Complete step-by-step answer:

Before we go for the solution of this sum we must know the meaning of ellipse and foci of ellipse so in mathematics, ellipse is a plane curve surrounding two focal points, such that for all points on the curve, the sum of the two distances to the focal point is a constant. As such, it generalizes a circle, which is the special type of ellipse in which two focal points are the same and we should know that an ellipse is determined by its foci. But if you determine you can use the lengths of the major and the minor axes to find its coordinates. Now, the solution of the question is:
Coordinates of Foci are $( \pm ae,0)$
$a = 4,b = 3,e = \sqrt {1 - \dfrac{9}{{16}}} = \dfrac{{\sqrt 7 }}{4}$
Radius of the circle = $\sqrt {{{(ae)}^2} + {3^2}} $ =$\sqrt {16} = 4$
Equation of circle:
$
{\left( {x - 0} \right)^2} + {\left( {y - 3} \right)^2} = 16 \\
\Rightarrow {x^2} + {y^2} - 6y - 7 = 0 \\
$
Hence, option A is correct.
Note-In this question it is to be noted that for finding the equation of the circle passing through the foci of ellipse one should know the meaning of ellipse is a plane curve surrounding two focal points, such that for all points on the curve, the sum of the two distances to the focal point is a constant.
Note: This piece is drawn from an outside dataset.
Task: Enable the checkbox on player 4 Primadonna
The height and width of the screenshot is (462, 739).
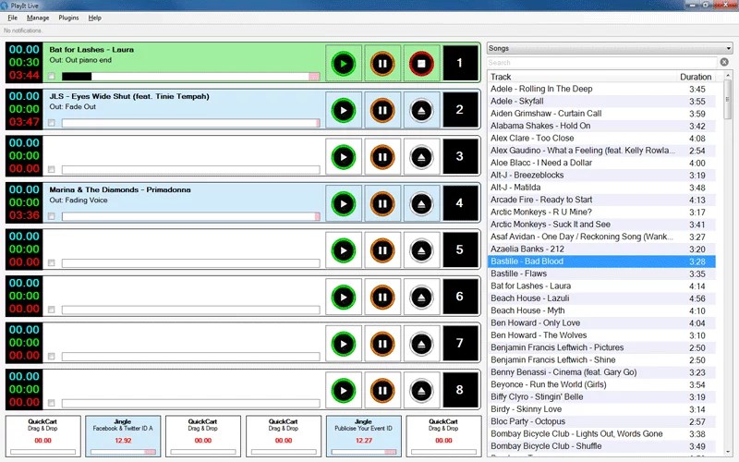Action: (x=52, y=216)
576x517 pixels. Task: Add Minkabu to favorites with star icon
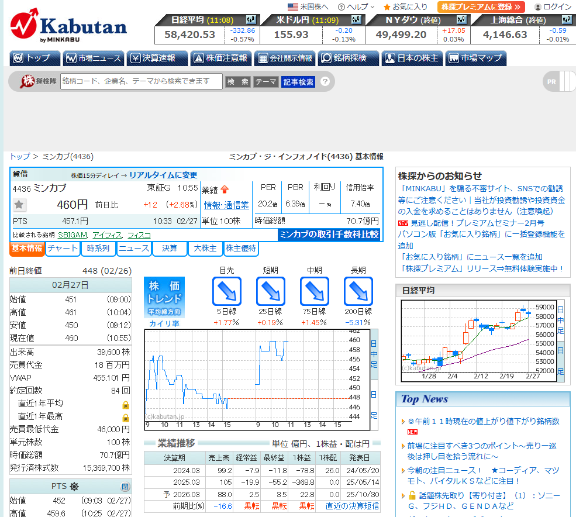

As such it generalizes a circle. an ellipse is determined by its foci but if you determine you can use the lengths of the major and minor axes to find its coordinates. It should be noticed that I have used this definition a lot of times this is because one must clear his basics before moving on. Now, for a solution I have simply used the given values in the question to calculate the equation and simplify it.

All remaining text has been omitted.